## Exercise inputs

——————————

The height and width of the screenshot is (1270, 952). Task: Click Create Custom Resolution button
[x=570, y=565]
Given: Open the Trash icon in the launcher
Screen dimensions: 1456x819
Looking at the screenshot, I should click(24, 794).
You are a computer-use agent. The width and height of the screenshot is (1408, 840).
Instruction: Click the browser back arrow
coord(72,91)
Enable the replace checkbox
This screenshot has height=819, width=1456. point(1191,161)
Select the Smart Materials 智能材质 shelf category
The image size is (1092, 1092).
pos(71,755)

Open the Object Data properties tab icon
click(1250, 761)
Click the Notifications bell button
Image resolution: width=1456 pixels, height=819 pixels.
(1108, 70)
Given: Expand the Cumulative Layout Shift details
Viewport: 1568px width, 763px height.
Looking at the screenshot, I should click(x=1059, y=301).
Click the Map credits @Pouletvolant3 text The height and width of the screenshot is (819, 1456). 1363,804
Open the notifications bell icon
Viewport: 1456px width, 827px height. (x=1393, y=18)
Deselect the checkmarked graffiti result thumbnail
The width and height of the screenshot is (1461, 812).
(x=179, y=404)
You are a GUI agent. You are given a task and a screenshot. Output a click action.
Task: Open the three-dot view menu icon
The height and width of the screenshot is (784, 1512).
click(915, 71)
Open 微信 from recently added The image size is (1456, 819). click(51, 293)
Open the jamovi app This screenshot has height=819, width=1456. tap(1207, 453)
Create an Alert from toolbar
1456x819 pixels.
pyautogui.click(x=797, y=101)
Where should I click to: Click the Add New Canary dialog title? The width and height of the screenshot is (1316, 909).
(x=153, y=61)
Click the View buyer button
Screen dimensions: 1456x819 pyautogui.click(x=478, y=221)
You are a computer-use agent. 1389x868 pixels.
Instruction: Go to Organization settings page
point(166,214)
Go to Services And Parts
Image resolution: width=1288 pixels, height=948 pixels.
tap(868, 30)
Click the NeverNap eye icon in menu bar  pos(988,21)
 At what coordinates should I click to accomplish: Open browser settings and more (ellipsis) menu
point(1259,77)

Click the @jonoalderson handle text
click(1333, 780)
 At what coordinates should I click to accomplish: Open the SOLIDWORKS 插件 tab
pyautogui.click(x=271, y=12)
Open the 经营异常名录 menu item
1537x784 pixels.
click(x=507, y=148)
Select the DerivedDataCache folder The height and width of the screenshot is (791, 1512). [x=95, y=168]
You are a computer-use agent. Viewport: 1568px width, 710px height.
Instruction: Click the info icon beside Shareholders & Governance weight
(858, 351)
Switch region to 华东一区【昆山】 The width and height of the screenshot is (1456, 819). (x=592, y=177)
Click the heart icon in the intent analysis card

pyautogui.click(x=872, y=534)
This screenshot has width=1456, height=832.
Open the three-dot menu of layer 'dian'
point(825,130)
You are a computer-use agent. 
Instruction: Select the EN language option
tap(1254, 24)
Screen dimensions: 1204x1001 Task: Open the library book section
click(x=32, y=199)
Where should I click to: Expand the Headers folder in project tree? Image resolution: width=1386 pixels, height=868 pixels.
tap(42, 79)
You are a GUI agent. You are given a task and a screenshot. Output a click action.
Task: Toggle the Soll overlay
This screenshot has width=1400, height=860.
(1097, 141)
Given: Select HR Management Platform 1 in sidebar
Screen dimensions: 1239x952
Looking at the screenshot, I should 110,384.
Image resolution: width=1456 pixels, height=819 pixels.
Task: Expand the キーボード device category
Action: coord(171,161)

——————————

## Problem requirements
Search the listing above for "from" and copy every line that has it.

## Result
Open 微信 from recently added The image size is (1456, 819). click(51, 293)
Create an Alert from toolbar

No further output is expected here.